**Provided passage**
_ _ _
It could be an invaluable exercise in developing your craft, and you are only 25, so YOLO.

Alternately, you could focus on recharging from your burnout, and getting a better job, and building something that will leave you better off than the a time-intensive, high-risk move like working on a vague and unproven writing endeavor.

If you really want something, you would find time & energy. Maybe if you'd already been writing it would be worth considering.

Lel most people I know in there early-mid twenties still live with there parents (or other relatives) unless either (A) they didn't go to college and instead chose to work (and therefore now find themselves in shitty ass jobs with little of promise in their future), or (B) they're in college and their parents pay for their apartment.

This.

I suppose moving out of your parents' house with U$ 250k is better ey?

U$ 250k debt

>Is your mom a lesbian


See I too generally get the impression that "partner" implies a homosexual relationship. However, it seems that the word has become the go-to expression for non-married couples, gay or straight. Apparently our culture has become so uptight and restrained that people view the terms "boyfriend" and "girlfriend" as juvenile or immature. Quite frankly though, this attitude seems rather disingenuous and insincere to me. Its as though adults tacitly view relationships that aren't maritally formalized, so to speak, as somewhat childish and unserious. They therefore feel the need to distance themselves from the "juvenile" and "immature" terminology of "boyfriend" and "girlfriend", so as to affirm the seriousness and maturity of the romantic relationship with their "partner". Its as though any sign of premarital and youthful passion and uncertainty is to be viewed as immature and contemptible. In short, adults refrain from using the terms "boyfriend" and "girlfriend" because they associate them with the unmarried relationships of youth, and therefore view them as indicative of childishness and immaturity. "Serious" and "mature" adults, as it were, do not have "boyfriends" or "girlfriends", they have "husbands" and "wives", or else "partners".

How old are you?
_ _ _
**Short exercise**
In the provided passage, what word is said to have become the go-to expression for non-married couples, gay or straight?

**Data shown**
_ _ _
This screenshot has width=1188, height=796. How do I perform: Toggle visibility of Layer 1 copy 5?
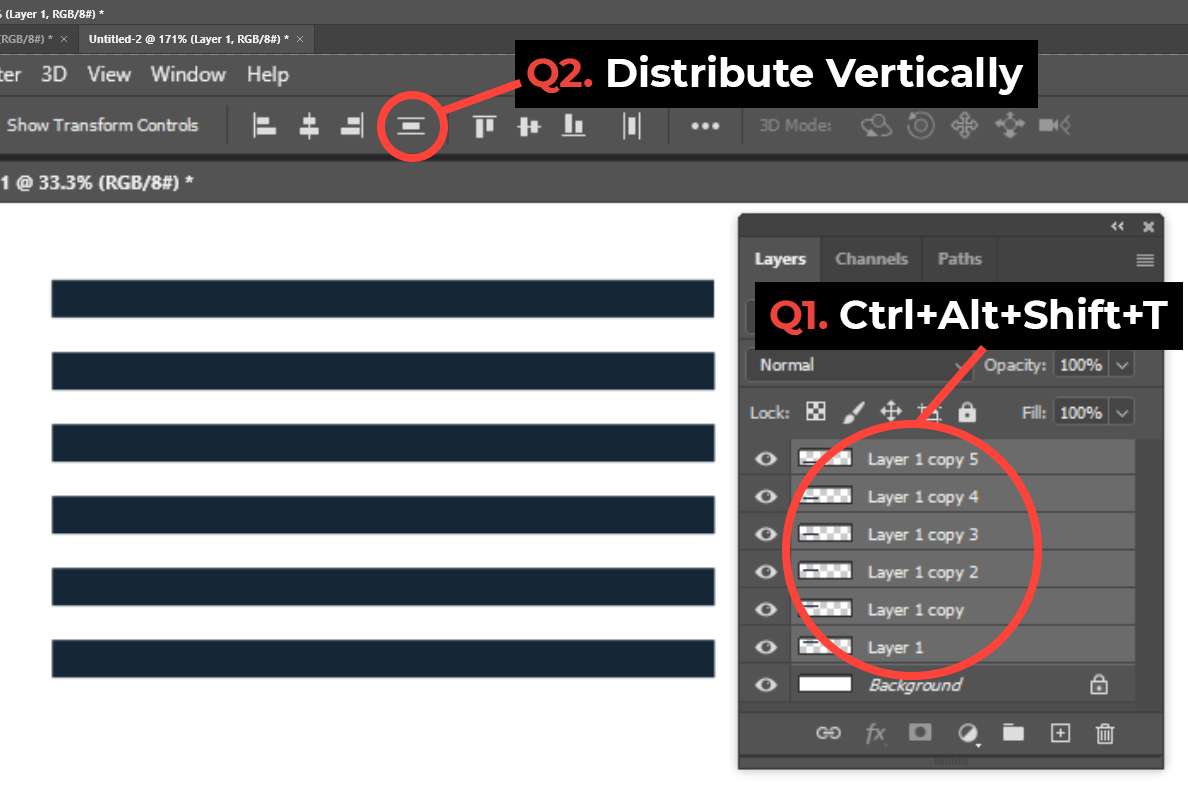coord(766,459)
_ _ _
**Final answer**
"Partner."